**Data to use**
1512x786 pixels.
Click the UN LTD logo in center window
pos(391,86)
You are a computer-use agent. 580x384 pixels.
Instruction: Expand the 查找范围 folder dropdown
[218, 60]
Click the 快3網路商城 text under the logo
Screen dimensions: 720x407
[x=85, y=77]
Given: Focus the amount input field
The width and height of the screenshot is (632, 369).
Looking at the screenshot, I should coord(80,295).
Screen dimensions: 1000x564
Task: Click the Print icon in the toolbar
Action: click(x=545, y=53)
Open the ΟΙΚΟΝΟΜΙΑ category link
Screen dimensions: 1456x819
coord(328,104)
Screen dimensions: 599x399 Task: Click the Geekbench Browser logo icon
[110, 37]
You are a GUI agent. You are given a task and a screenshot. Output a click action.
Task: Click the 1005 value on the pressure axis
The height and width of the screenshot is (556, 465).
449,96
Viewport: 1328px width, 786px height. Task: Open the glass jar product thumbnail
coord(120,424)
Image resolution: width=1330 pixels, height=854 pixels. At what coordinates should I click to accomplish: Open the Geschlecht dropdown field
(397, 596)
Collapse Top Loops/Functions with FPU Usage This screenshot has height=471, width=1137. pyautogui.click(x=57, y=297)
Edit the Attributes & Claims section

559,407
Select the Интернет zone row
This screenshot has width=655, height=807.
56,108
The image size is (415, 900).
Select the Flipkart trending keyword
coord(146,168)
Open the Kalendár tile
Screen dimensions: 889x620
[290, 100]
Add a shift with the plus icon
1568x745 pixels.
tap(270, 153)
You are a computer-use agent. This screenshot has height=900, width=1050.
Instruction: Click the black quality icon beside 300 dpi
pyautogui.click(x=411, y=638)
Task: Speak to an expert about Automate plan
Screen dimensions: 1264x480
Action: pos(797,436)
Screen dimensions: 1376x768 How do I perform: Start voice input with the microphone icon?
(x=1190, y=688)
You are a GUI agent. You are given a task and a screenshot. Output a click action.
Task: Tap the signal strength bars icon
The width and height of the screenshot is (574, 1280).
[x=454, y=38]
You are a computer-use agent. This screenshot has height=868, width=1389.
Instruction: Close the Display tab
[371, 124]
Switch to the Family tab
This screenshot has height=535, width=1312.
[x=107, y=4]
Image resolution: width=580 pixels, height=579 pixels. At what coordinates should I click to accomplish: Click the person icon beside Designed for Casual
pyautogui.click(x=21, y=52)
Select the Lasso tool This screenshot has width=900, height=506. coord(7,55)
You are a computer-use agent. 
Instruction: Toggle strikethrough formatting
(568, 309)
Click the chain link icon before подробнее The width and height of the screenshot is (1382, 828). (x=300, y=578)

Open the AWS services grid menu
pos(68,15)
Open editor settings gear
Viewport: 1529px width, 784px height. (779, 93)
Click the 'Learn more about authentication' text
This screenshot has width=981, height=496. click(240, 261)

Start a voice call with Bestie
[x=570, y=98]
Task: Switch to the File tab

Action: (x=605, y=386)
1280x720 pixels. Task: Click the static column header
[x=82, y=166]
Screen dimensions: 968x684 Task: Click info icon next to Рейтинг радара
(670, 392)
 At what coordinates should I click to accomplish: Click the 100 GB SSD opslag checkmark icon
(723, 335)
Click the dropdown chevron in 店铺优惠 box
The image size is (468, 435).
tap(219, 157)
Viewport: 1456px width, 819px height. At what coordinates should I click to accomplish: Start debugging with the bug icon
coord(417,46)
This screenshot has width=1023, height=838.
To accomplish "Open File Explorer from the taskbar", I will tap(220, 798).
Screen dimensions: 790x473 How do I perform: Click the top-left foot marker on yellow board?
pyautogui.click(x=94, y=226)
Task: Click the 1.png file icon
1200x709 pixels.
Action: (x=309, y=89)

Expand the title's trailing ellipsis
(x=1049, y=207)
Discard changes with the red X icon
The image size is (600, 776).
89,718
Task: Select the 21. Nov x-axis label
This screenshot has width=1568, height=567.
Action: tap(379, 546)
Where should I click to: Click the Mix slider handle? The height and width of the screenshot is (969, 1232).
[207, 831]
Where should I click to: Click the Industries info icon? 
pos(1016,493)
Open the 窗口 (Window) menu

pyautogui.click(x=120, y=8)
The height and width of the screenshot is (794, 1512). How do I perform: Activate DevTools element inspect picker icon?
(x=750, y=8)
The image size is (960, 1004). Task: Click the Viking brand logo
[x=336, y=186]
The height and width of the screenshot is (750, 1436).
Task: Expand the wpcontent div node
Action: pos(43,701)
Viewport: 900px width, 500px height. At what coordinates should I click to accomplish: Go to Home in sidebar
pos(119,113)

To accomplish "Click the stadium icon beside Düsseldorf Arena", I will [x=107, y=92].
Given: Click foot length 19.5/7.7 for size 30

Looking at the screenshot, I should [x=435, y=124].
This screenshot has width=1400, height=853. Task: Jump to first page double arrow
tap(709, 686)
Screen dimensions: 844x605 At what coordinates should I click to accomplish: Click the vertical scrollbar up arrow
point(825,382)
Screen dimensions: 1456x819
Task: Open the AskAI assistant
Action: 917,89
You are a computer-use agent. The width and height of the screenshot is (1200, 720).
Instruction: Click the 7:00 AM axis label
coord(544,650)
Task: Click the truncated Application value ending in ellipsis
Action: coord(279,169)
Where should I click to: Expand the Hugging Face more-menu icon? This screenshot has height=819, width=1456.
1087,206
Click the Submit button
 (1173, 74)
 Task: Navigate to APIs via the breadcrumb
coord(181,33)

**Directions for this task**
Put the lines into a numbered list, starting at the first line above and ending at the line that contains "[x=85, y=77]", and leave out any blank lines.

**Final result**
1. 1512x786 pixels.
2. Click the UN LTD logo in center window
3. pos(391,86)
4. You are a computer-use agent. 580x384 pixels.
5. Instruction: Expand the 查找范围 folder dropdown
6. [218, 60]
7. Click the 快3網路商城 text under the logo
8. Screen dimensions: 720x407
9. [x=85, y=77]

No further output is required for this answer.